* Exercise description *
Please keep pictures out of the copy, and print exactly the lines from the one containing "Where should I" through the end of the records.

* Data to use *
---

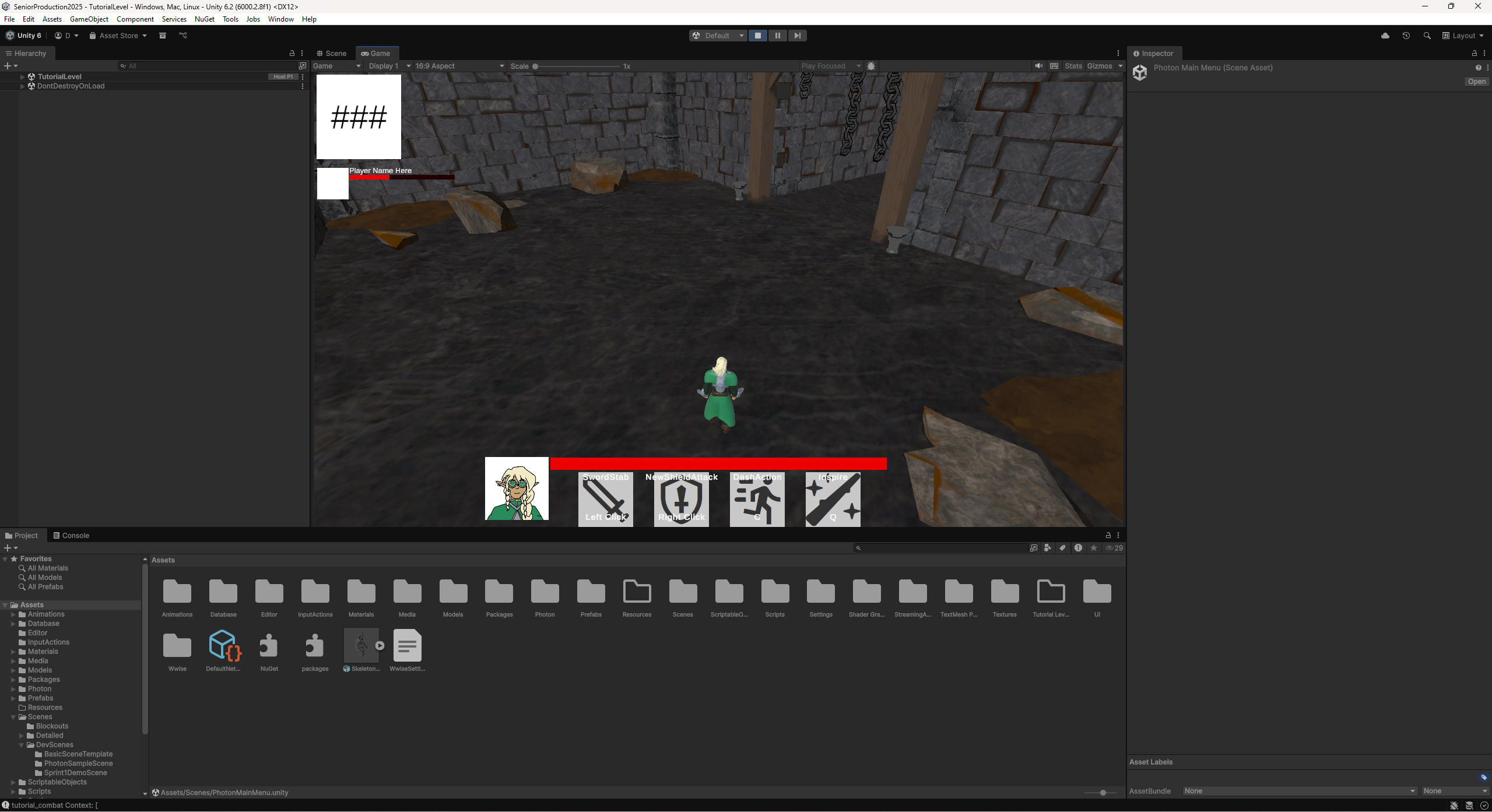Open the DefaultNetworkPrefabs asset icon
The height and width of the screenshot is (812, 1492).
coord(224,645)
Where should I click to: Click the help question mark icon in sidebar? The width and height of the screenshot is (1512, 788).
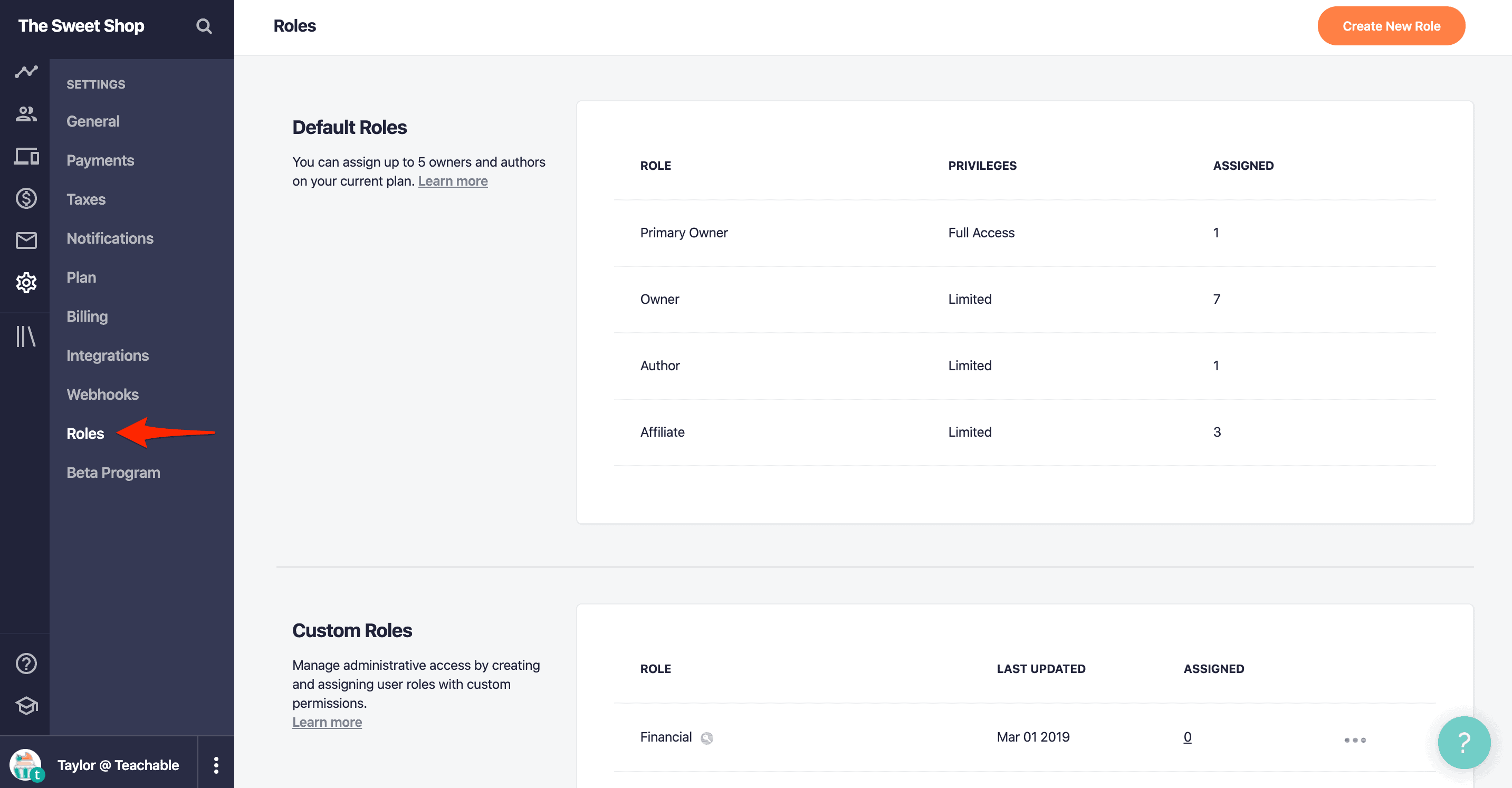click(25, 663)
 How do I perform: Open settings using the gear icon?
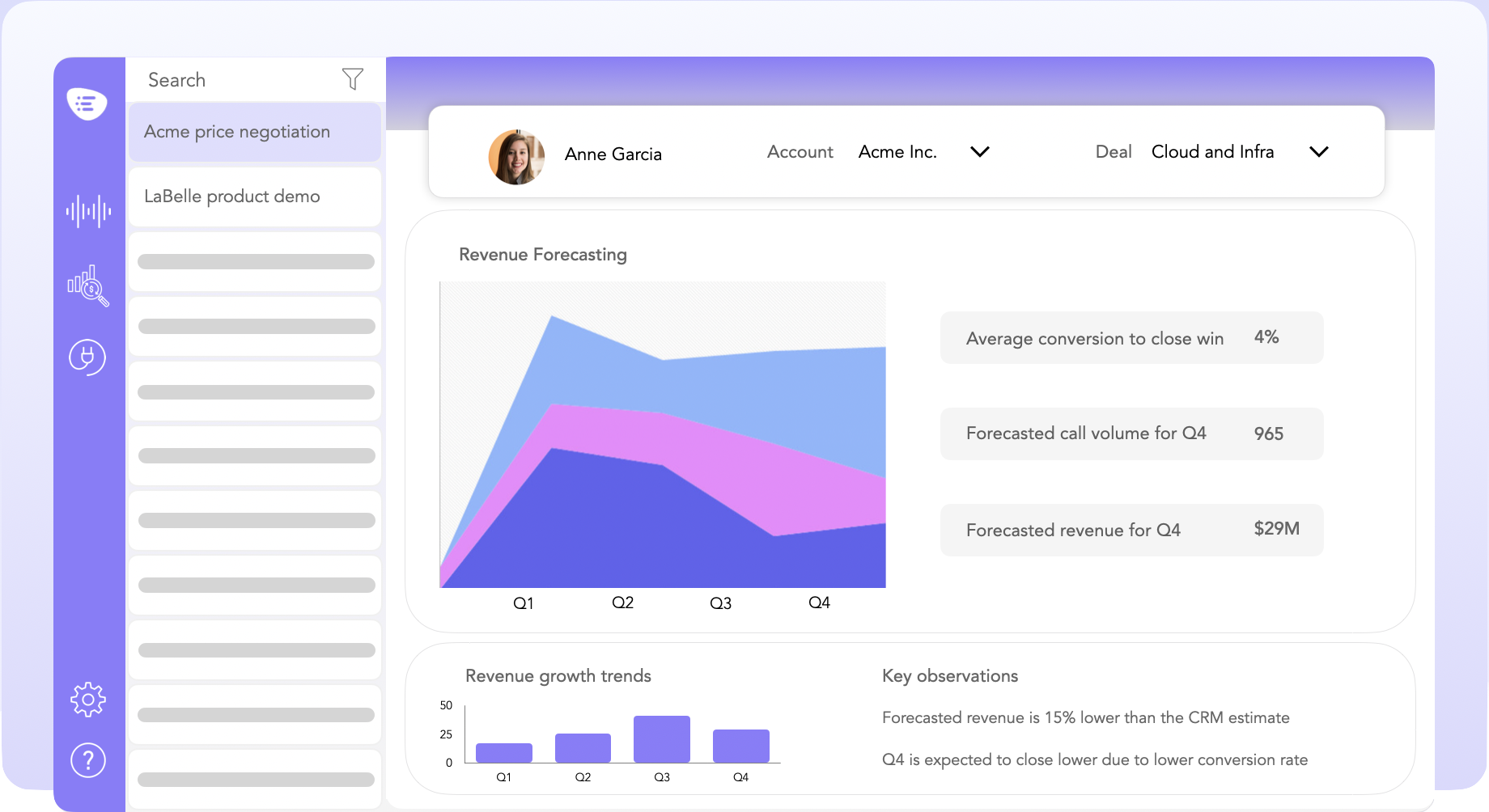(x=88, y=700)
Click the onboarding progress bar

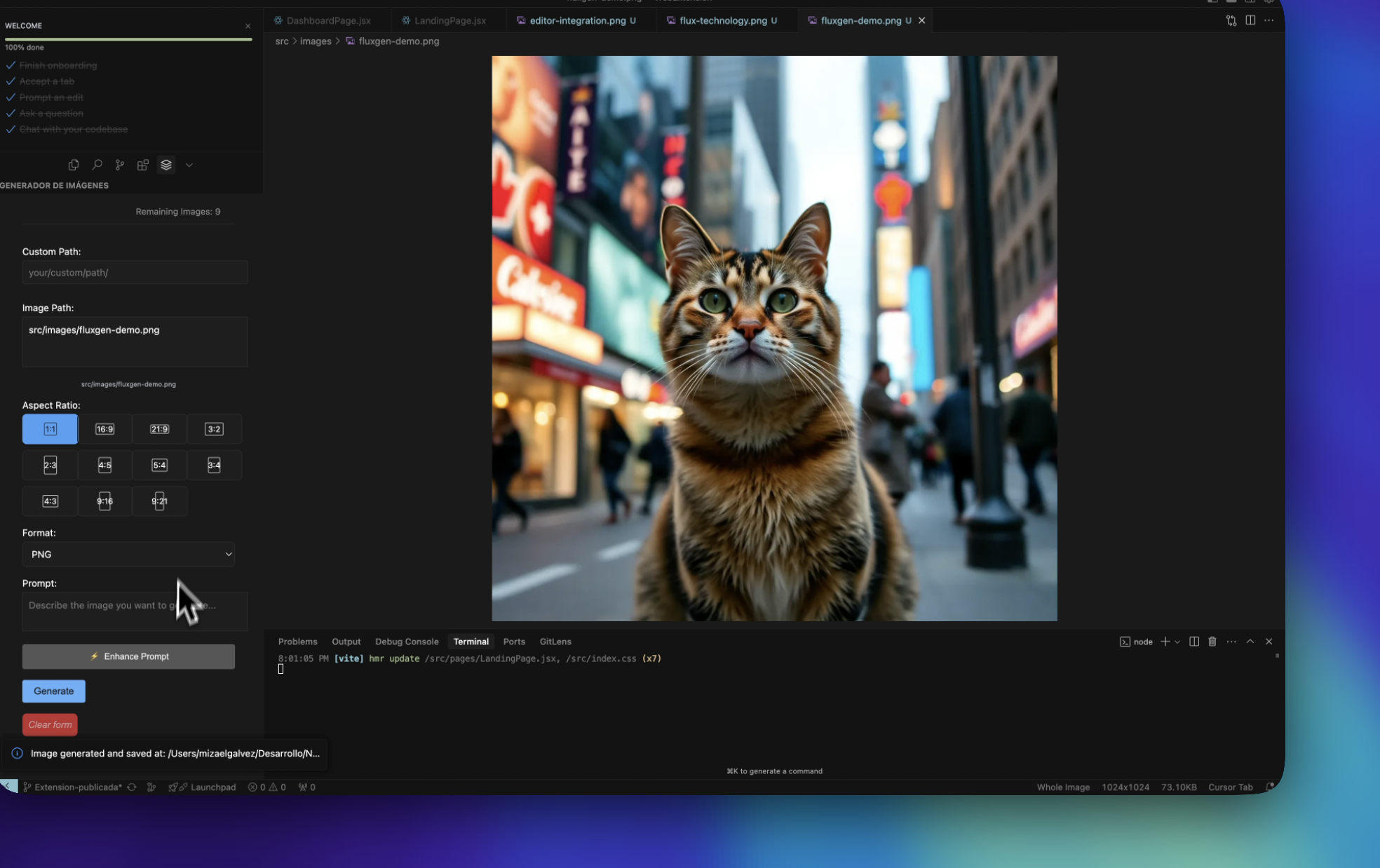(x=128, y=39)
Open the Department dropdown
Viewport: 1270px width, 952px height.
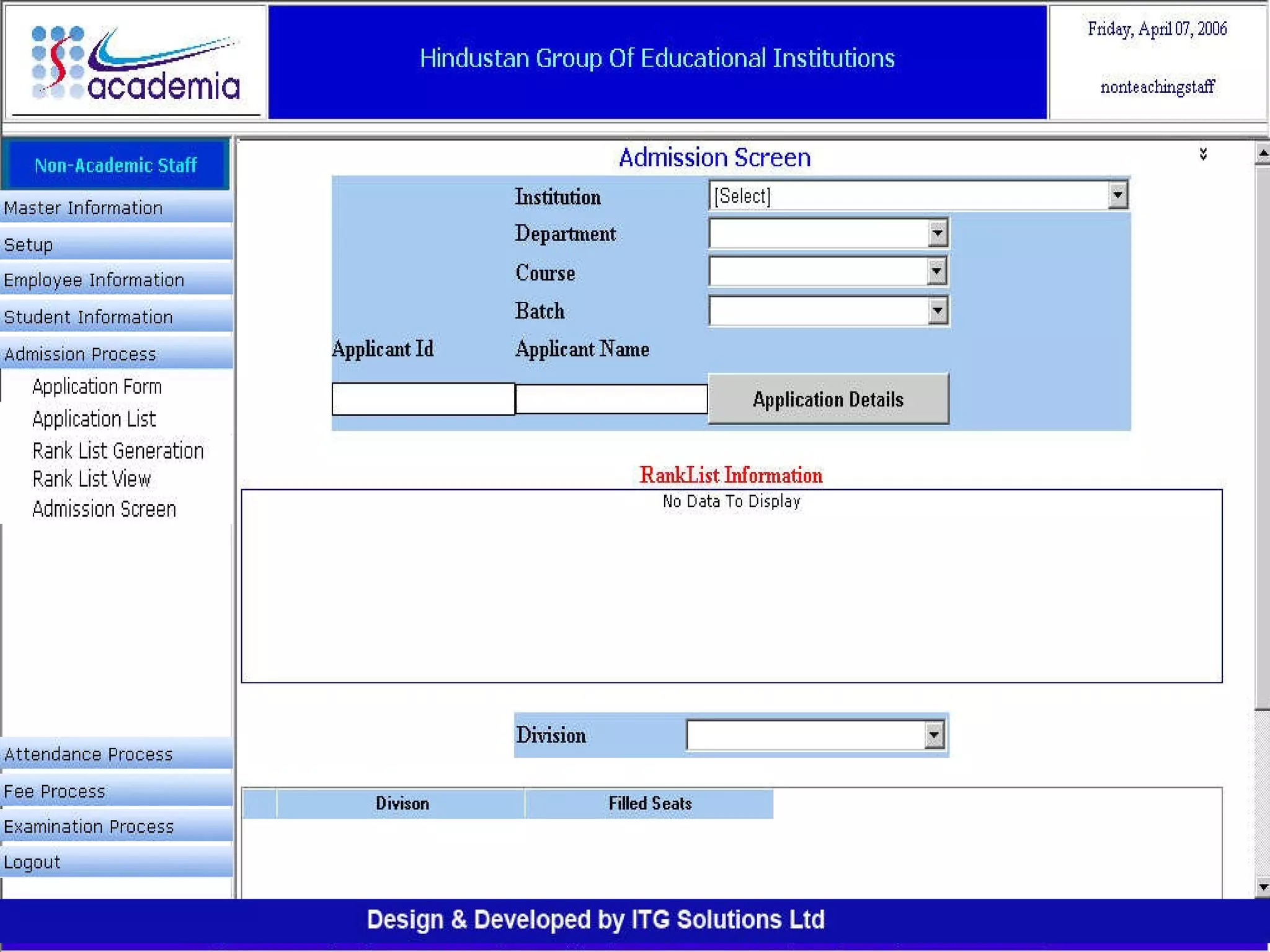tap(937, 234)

---

* Expected output *
Where should I click to: Click the help question mark icon in sidebar? The width and height of the screenshot is (1512, 788).
click(25, 663)
 How do I perform: Open settings using the gear icon?
(x=88, y=700)
Click the onboarding progress bar

(x=128, y=39)
Open the Department dropdown
Viewport: 1270px width, 952px height.
tap(937, 234)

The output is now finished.